'''

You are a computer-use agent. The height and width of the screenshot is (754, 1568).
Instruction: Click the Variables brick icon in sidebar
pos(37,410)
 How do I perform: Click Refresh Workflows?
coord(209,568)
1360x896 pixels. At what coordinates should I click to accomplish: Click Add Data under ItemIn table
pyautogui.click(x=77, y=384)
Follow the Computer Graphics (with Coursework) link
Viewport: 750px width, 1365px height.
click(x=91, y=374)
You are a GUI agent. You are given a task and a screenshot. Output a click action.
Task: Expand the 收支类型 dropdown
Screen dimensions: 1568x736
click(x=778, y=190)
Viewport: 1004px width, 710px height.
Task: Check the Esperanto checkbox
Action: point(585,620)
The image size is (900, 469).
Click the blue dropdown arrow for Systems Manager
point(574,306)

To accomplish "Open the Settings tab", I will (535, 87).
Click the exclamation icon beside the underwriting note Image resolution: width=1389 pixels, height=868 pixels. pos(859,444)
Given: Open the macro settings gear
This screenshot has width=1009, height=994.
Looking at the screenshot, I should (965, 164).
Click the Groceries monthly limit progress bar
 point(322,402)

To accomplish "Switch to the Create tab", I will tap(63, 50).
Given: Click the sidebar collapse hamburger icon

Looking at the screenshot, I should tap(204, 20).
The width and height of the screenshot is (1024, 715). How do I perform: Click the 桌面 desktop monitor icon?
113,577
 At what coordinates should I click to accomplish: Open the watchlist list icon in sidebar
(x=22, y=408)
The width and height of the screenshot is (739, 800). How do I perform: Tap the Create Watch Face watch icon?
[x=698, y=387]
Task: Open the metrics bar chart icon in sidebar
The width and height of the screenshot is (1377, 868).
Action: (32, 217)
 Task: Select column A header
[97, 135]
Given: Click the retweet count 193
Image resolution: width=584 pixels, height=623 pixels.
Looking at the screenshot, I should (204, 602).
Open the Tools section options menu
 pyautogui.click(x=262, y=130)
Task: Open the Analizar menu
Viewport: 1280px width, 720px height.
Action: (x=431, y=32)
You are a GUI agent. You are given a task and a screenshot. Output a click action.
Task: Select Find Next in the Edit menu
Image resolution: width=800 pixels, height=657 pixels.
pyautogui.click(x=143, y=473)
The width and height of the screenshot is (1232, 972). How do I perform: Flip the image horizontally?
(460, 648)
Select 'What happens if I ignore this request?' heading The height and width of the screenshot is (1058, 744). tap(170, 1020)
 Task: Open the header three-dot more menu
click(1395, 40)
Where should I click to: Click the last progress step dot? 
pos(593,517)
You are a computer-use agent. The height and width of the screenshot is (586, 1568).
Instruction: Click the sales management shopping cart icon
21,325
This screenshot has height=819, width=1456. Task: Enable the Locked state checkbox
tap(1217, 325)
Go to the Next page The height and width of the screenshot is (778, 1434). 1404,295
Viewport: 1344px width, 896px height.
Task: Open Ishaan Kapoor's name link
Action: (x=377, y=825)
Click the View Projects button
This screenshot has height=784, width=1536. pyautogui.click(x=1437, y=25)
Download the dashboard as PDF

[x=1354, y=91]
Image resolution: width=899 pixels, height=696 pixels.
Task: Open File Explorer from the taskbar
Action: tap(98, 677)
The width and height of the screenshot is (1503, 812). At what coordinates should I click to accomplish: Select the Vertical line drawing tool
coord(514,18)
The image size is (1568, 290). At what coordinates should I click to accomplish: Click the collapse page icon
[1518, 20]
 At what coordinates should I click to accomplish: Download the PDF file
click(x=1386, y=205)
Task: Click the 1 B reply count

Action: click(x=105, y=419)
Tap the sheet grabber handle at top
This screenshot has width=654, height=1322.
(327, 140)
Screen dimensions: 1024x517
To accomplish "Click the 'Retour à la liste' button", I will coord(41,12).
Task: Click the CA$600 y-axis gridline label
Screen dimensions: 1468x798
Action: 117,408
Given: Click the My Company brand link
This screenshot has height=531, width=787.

'''

[Consigna]
Reescribe todo el material de arriba como una lista numerada. Deja fuera las líneas en blanco.

[Respuesta esperada]
1. You are a computer-use agent. The height and width of the screenshot is (754, 1568).
2. Instruction: Click the Variables brick icon in sidebar
3. pos(37,410)
4.  How do I perform: Click Refresh Workflows?
5. coord(209,568)
6. 1360x896 pixels. At what coordinates should I click to accomplish: Click Add Data under ItemIn table
7. pyautogui.click(x=77, y=384)
8. Follow the Computer Graphics (with Coursework) link
9. Viewport: 750px width, 1365px height.
10. click(x=91, y=374)
11. You are a GUI agent. You are given a task and a screenshot. Output a click action.
12. Task: Expand the 收支类型 dropdown
13. Screen dimensions: 1568x736
14. click(x=778, y=190)
15. Viewport: 1004px width, 710px height.
16. Task: Check the Esperanto checkbox
17. Action: point(585,620)
18. The image size is (900, 469).
19. Click the blue dropdown arrow for Systems Manager
20. point(574,306)
21. To accomplish "Open the Settings tab", I will (535, 87).
22. Click the exclamation icon beside the underwriting note Image resolution: width=1389 pixels, height=868 pixels. pos(859,444)
23. Given: Open the macro settings gear
24. This screenshot has width=1009, height=994.
25. Looking at the screenshot, I should (965, 164).
26. Click the Groceries monthly limit progress bar
27.  point(322,402)
28. To accomplish "Switch to the Create tab", I will tap(63, 50).
29. Given: Click the sidebar collapse hamburger icon
30. Looking at the screenshot, I should tap(204, 20).
31. The width and height of the screenshot is (1024, 715). How do I perform: Click the 桌面 desktop monitor icon?
32. 113,577
33.  At what coordinates should I click to accomplish: Open the watchlist list icon in sidebar
34. (x=22, y=408)
35. The width and height of the screenshot is (739, 800). How do I perform: Tap the Create Watch Face watch icon?
36. [x=698, y=387]
37. Task: Open the metrics bar chart icon in sidebar
38. The width and height of the screenshot is (1377, 868).
39. Action: (32, 217)
40.  Task: Select column A header
41. [97, 135]
42. Given: Click the retweet count 193
43. Image resolution: width=584 pixels, height=623 pixels.
44. Looking at the screenshot, I should (204, 602).
45. Open the Tools section options menu
46.  pyautogui.click(x=262, y=130)
47. Task: Open the Analizar menu
48. Viewport: 1280px width, 720px height.
49. Action: (x=431, y=32)
50. You are a GUI agent. You are given a task and a screenshot. Output a click action.
51. Task: Select Find Next in the Edit menu
52. Image resolution: width=800 pixels, height=657 pixels.
53. pyautogui.click(x=143, y=473)
54. The width and height of the screenshot is (1232, 972). How do I perform: Flip the image horizontally?
55. (460, 648)
56. Select 'What happens if I ignore this request?' heading The height and width of the screenshot is (1058, 744). tap(170, 1020)
57.  Task: Open the header three-dot more menu
58. click(1395, 40)
59. Where should I click to: Click the last progress step dot? 
60. pos(593,517)
61. You are a computer-use agent. The height and width of the screenshot is (586, 1568).
62. Instruction: Click the sales management shopping cart icon
63. 21,325
64. This screenshot has height=819, width=1456. Task: Enable the Locked state checkbox
65. tap(1217, 325)
66. Go to the Next page The height and width of the screenshot is (778, 1434). 1404,295
67. Viewport: 1344px width, 896px height.
68. Task: Open Ishaan Kapoor's name link
69. Action: (x=377, y=825)
70. Click the View Projects button
71. This screenshot has height=784, width=1536. pyautogui.click(x=1437, y=25)
72. Download the dashboard as PDF
73. [x=1354, y=91]
74. Image resolution: width=899 pixels, height=696 pixels.
75. Task: Open File Explorer from the taskbar
76. Action: tap(98, 677)
77. The width and height of the screenshot is (1503, 812). At what coordinates should I click to accomplish: Select the Vertical line drawing tool
78. coord(514,18)
79. The image size is (1568, 290). At what coordinates should I click to accomplish: Click the collapse page icon
80. [1518, 20]
81.  At what coordinates should I click to accomplish: Download the PDF file
82. click(x=1386, y=205)
83. Task: Click the 1 B reply count
84. Action: click(x=105, y=419)
85. Tap the sheet grabber handle at top
86. This screenshot has width=654, height=1322.
87. (327, 140)
88. Screen dimensions: 1024x517
89. To accomplish "Click the 'Retour à la liste' button", I will coord(41,12).
90. Task: Click the CA$600 y-axis gridline label
91. Screen dimensions: 1468x798
92. Action: 117,408
93. Given: Click the My Company brand link
94. This screenshot has height=531, width=787.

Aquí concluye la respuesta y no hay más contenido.